Mit Blick auf die möglichen Pandemie-bedingten Einsparrunden in der nächsten Legislaturperiode erklärte Korf, dass die Apotheken »nicht das Problem der GKV« sind, schließlich mache die Apothekenvergütung weiterhin nur 2,1 Prozent der Gesamtausgaben aus. Zudem bezeichnete Korf das vergangene Jahr als »Jahr des Impfens«, weil die Umsätze der Apotheken mit Impfstoffen gleich in mehreren Bereichen (u.a. Grippe, Pneumokokken) deutlich gestiegen seien. Ein deutliches Augenmerk richtete die Ökonomie-Chefin auf die Verluste der Apotheken bei Erkältungs- und Schmerzmitteln – bedingt durch die ausgefallene Grippesaison und den steigenden OTC-Versand. Gerade bei den Erkältungsmitteln sind Um- und Absatz um mehr als 25 Prozent eingebrochen.

Bauer: Umsatz steigt auf 2,78 Millionen Euro pro Apotheke

Wie besonders das Jahr 2020 aus wirtschaftlicher Sicht für die Apotheken war, bescheinigte auch der DAV-Wirtschaftsexperte Eckart Bauer. Wie üblich, bezog sich Bauer in seinen Darstellungen auf die Daten der Treuhand Hannover – inzwischen würden mehr als 2600 Betriebsergebnisse dafür analysiert. Laut Bauer lag der Umsatz der »durchschnittlichen Apotheke« im vergangenen Jahr bei rund 2,78 Millionen Euro (2019: 2,59 Millionen Euro). Bauer merkte allerdings an, dass dies nur bedingt repräsentativ sei, weil rund 60 Prozent der Apotheken unter dieser Umsatzschwelle liegen.

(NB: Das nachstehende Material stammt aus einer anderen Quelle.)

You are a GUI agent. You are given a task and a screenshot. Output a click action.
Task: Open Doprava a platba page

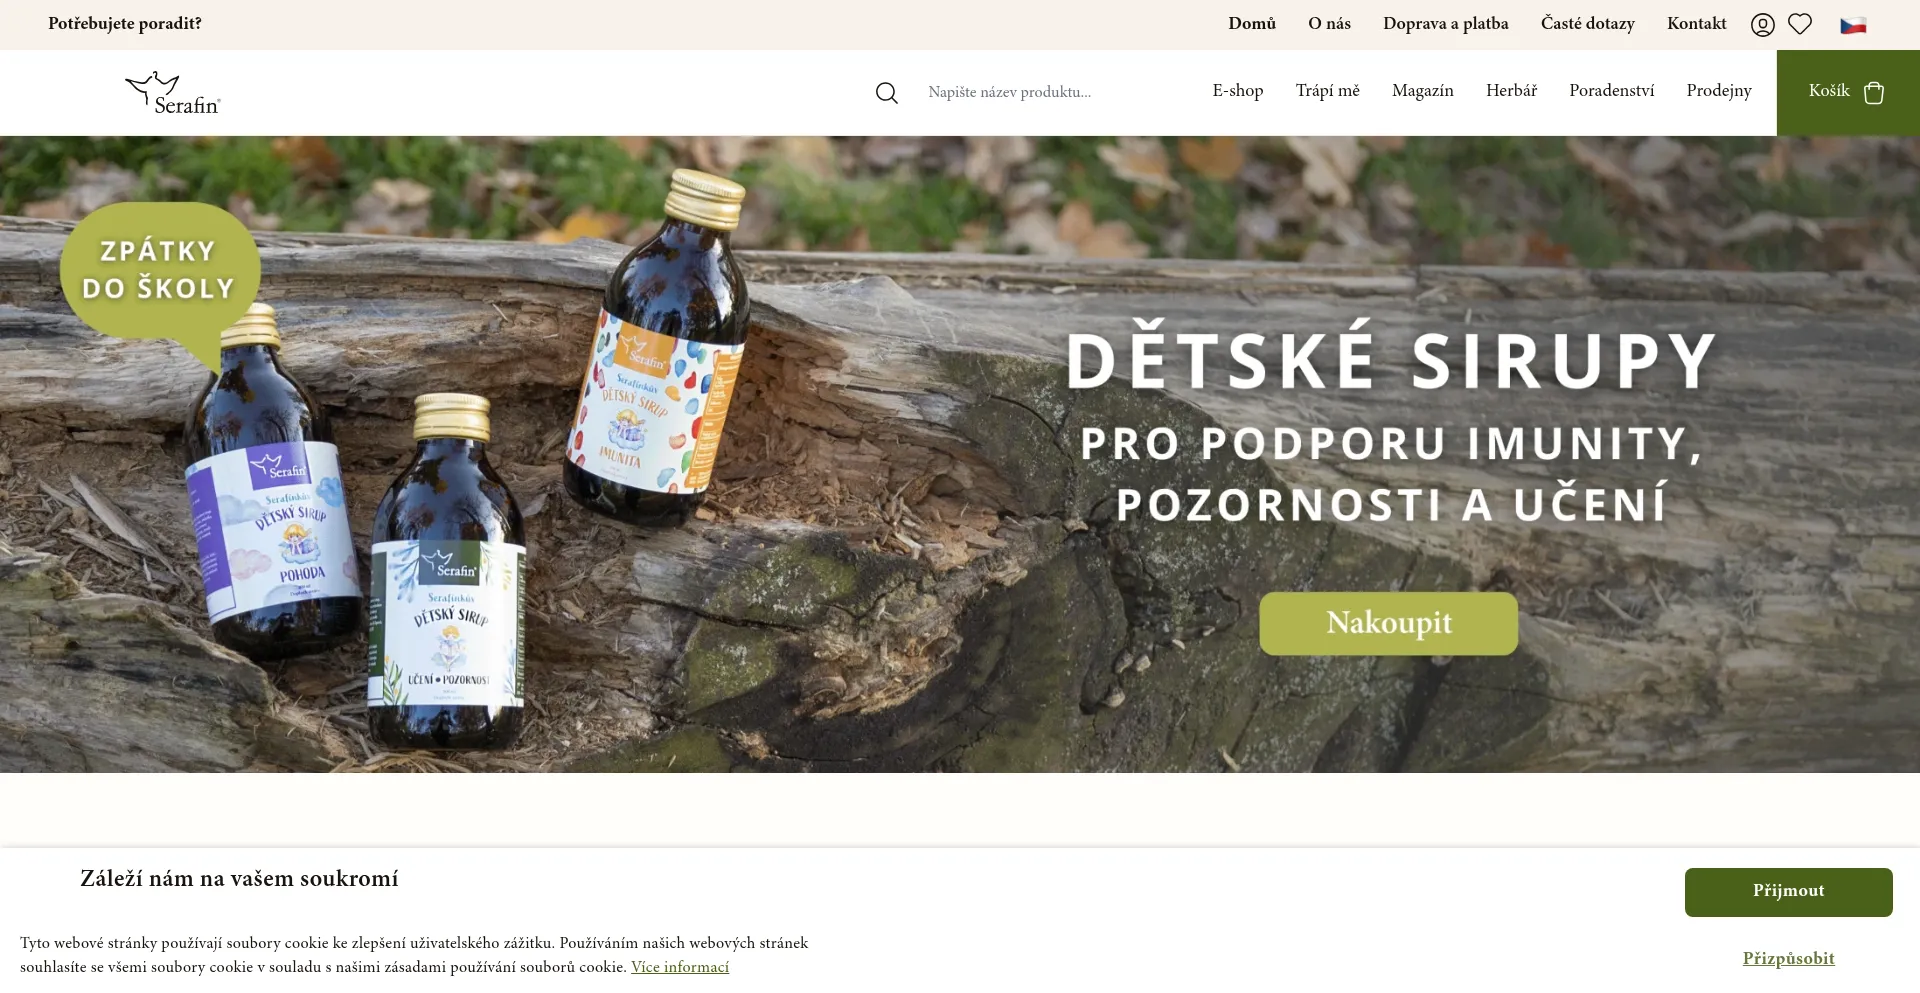pyautogui.click(x=1446, y=24)
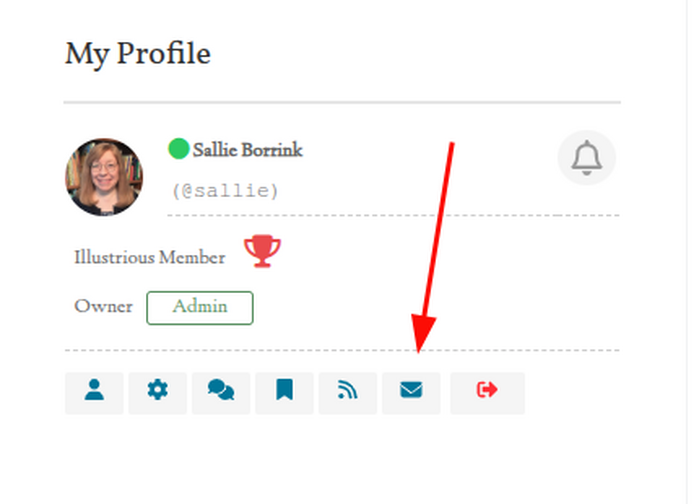Open the account profile person icon
The image size is (699, 504).
coord(94,392)
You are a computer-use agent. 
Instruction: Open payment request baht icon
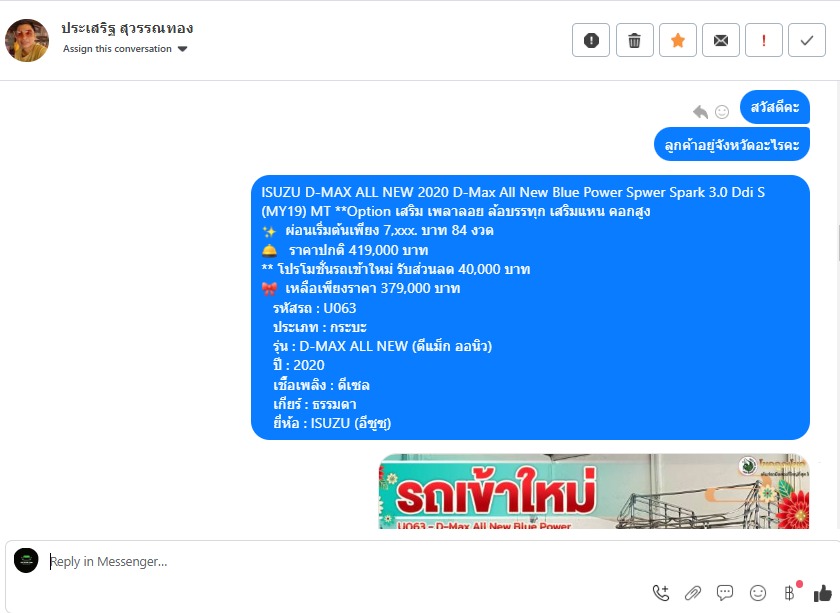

Mit Blick auf das Betriebsergebnis vor Steuern erklärte Bauer zunächst, dass die Personalkosten im vergangenen Jahr bei durchschnittlich 10,1 Prozent lagen und somit leicht gesunken sind. Der Personalkostenanteil am Rohgewinn lag bei rund 45 Prozent. Das steuerliche Betriebsergebnis der Durchschnittsapotheke sei von rund 148.000 (2019) auf 168.000 (6,1 Prozent vom Netto-Umsatz) gestiegen. Seit 2011 ist das Betriebsergebnis der Apotheken somit kontinuierlich gestiegen – damals lag es noch bei rund 105.000 Euro.

Der DAV-Wirtschaftsexperte erklärte die für die Apotheken positiven Entwicklungen in erster Linie mit der Coronavirus-Pandemie und erinnerte an die Erhöhung der Notdienstpauschale und die 2020 neu eingeführte Botendienstpauschale. Ohne diese beiden Maßnahmen wäre das Betriebsergebnis unverändert gewesen. Die Einrechnung der Masken-Abgabe in die Betriebsergebnisse sei äußerst kompliziert, weil die Vergütung genau über den Jahreswechsel erfolgte. Zur Erinnerung: Die erste Pauschale der Masken-Versorgung bekamen die Apotheken im Dezember 2020 ausgezahlt, im Frühjahr 2021 startete dann die Abrechnung der Masken-Pakete über die Rechenzentren. Mit Blick auf das Jahr 2021 erklärte Bauer, dass er ein Betriebsergebnis zwischen 2019 und 2020 erwarte. So würden die Gewinne durch die sinkende Apothekenzahl tendenziell weiter steigen. Auch die Coronavirus-Sondereffekte (Testen, Masken, Impfstoff-Versorgung) würden sich auswirken. Gleichzeitig sei aber mit einem weiter wachsenden Versandhandel und einer Rückkehr zur »politikgetriebenen Branchenlage« zu rechnen.